[Records from a data collection]

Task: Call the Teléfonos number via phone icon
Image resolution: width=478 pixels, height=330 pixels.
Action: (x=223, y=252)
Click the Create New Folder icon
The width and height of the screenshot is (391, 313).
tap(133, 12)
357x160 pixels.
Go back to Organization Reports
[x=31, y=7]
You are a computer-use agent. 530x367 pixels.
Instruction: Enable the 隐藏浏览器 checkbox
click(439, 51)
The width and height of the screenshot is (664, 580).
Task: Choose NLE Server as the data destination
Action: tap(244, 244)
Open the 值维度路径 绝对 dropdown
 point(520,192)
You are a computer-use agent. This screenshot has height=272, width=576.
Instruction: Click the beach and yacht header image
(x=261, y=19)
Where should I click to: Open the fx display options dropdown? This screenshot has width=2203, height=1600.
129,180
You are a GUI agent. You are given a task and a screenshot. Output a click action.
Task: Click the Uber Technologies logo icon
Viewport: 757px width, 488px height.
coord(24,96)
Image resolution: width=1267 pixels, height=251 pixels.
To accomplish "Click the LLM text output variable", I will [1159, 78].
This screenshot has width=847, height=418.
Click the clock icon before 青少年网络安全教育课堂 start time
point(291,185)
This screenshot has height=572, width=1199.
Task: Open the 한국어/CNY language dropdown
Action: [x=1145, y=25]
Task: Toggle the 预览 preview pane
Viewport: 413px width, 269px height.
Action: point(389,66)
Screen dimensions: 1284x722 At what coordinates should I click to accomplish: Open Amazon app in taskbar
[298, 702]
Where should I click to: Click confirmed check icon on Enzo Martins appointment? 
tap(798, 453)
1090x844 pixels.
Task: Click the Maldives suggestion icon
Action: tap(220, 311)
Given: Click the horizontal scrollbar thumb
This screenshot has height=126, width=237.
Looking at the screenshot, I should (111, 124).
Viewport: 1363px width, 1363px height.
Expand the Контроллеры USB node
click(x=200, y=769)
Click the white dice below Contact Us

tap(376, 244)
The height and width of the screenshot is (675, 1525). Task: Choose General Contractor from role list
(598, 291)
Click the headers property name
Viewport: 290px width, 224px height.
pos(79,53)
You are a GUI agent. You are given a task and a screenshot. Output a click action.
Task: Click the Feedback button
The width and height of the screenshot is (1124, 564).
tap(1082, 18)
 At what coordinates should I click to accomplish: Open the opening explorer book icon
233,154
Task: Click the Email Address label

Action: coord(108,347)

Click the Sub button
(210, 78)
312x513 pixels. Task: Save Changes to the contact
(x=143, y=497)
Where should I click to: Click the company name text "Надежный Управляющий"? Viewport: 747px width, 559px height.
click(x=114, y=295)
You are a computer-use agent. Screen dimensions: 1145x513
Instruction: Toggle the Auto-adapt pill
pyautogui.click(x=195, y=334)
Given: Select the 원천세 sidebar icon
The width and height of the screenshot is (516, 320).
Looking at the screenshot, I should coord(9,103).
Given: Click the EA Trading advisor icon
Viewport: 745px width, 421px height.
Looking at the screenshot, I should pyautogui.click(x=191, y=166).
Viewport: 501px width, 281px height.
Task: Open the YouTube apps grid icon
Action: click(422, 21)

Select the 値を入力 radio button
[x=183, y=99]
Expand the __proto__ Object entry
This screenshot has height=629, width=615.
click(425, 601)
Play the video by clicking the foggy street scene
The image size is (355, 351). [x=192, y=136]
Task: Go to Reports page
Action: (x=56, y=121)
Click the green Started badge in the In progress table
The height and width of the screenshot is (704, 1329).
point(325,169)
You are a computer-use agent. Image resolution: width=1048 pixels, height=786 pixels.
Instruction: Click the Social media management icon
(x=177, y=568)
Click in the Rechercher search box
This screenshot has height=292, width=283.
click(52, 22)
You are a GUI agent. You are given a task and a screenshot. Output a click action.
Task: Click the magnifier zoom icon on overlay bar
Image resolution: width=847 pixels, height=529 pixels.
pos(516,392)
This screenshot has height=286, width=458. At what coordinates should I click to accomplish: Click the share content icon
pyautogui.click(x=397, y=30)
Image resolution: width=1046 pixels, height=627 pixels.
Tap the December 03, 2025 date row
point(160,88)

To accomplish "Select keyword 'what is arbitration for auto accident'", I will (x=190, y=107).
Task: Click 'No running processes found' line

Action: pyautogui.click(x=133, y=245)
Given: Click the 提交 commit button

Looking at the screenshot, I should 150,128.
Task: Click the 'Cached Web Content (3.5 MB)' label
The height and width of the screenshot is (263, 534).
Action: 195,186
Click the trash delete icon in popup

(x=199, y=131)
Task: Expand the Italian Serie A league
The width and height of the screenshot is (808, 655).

__Challenge__: Replace every "Image resolution" in the material above with "Screenshot size", and reproduce the rest of it unchanged.

__Full output__:
Task: Call the Teléfonos number via phone icon
Screenshot size: width=478 pixels, height=330 pixels.
Action: (x=223, y=252)
Click the Create New Folder icon
The width and height of the screenshot is (391, 313).
tap(133, 12)
357x160 pixels.
Go back to Organization Reports
[x=31, y=7]
You are a computer-use agent. 530x367 pixels.
Instruction: Enable the 隐藏浏览器 checkbox
click(439, 51)
The width and height of the screenshot is (664, 580).
Task: Choose NLE Server as the data destination
Action: tap(244, 244)
Open the 值维度路径 绝对 dropdown
 point(520,192)
You are a computer-use agent. This screenshot has height=272, width=576.
Instruction: Click the beach and yacht header image
(x=261, y=19)
Where should I click to: Open the fx display options dropdown? This screenshot has width=2203, height=1600.
129,180
You are a GUI agent. You are given a task and a screenshot. Output a click action.
Task: Click the Uber Technologies logo icon
Viewport: 757px width, 488px height.
coord(24,96)
Screenshot size: width=1267 pixels, height=251 pixels.
To accomplish "Click the LLM text output variable", I will [1159, 78].
This screenshot has width=847, height=418.
Click the clock icon before 青少年网络安全教育课堂 start time
point(291,185)
This screenshot has height=572, width=1199.
Task: Open the 한국어/CNY language dropdown
Action: [x=1145, y=25]
Task: Toggle the 预览 preview pane
Viewport: 413px width, 269px height.
Action: point(389,66)
Screen dimensions: 1284x722 At what coordinates should I click to accomplish: Open Amazon app in taskbar
[298, 702]
Where should I click to: Click confirmed check icon on Enzo Martins appointment? 
tap(798, 453)
1090x844 pixels.
Task: Click the Maldives suggestion icon
Action: tap(220, 311)
Given: Click the horizontal scrollbar thumb
This screenshot has height=126, width=237.
Looking at the screenshot, I should (111, 124).
Viewport: 1363px width, 1363px height.
Expand the Контроллеры USB node
click(x=200, y=769)
Click the white dice below Contact Us

tap(376, 244)
The height and width of the screenshot is (675, 1525). Task: Choose General Contractor from role list
(598, 291)
Click the headers property name
Viewport: 290px width, 224px height.
pos(79,53)
You are a GUI agent. You are given a task and a screenshot. Output a click action.
Task: Click the Feedback button
The width and height of the screenshot is (1124, 564).
tap(1082, 18)
 At what coordinates should I click to accomplish: Open the opening explorer book icon
233,154
Task: Click the Email Address label

Action: coord(108,347)

Click the Sub button
(210, 78)
312x513 pixels. Task: Save Changes to the contact
(x=143, y=497)
Where should I click to: Click the company name text "Надежный Управляющий"? Viewport: 747px width, 559px height.
click(x=114, y=295)
You are a computer-use agent. Screen dimensions: 1145x513
Instruction: Toggle the Auto-adapt pill
pyautogui.click(x=195, y=334)
Given: Select the 원천세 sidebar icon
The width and height of the screenshot is (516, 320).
Looking at the screenshot, I should coord(9,103).
Given: Click the EA Trading advisor icon
Viewport: 745px width, 421px height.
Looking at the screenshot, I should pyautogui.click(x=191, y=166).
Viewport: 501px width, 281px height.
Task: Open the YouTube apps grid icon
Action: click(422, 21)

Select the 値を入力 radio button
[x=183, y=99]
Expand the __proto__ Object entry
This screenshot has height=629, width=615.
click(425, 601)
Play the video by clicking the foggy street scene
The image size is (355, 351). [x=192, y=136]
Task: Go to Reports page
Action: (x=56, y=121)
Click the green Started badge in the In progress table
The height and width of the screenshot is (704, 1329).
point(325,169)
You are a computer-use agent. Screenshot size: width=1048 pixels, height=786 pixels.
Instruction: Click the Social media management icon
(x=177, y=568)
Click in the Rechercher search box
This screenshot has height=292, width=283.
click(52, 22)
You are a GUI agent. You are given a task and a screenshot. Output a click action.
Task: Click the magnifier zoom icon on overlay bar
Screenshot size: width=847 pixels, height=529 pixels.
pos(516,392)
This screenshot has height=286, width=458. At what coordinates should I click to accomplish: Click the share content icon
pyautogui.click(x=397, y=30)
Screenshot size: width=1046 pixels, height=627 pixels.
Tap the December 03, 2025 date row
point(160,88)

To accomplish "Select keyword 'what is arbitration for auto accident'", I will (x=190, y=107).
Task: Click 'No running processes found' line

Action: pyautogui.click(x=133, y=245)
Given: Click the 提交 commit button

Looking at the screenshot, I should 150,128.
Task: Click the 'Cached Web Content (3.5 MB)' label
The height and width of the screenshot is (263, 534).
Action: 195,186
Click the trash delete icon in popup

(x=199, y=131)
Task: Expand the Italian Serie A league
The width and height of the screenshot is (808, 655).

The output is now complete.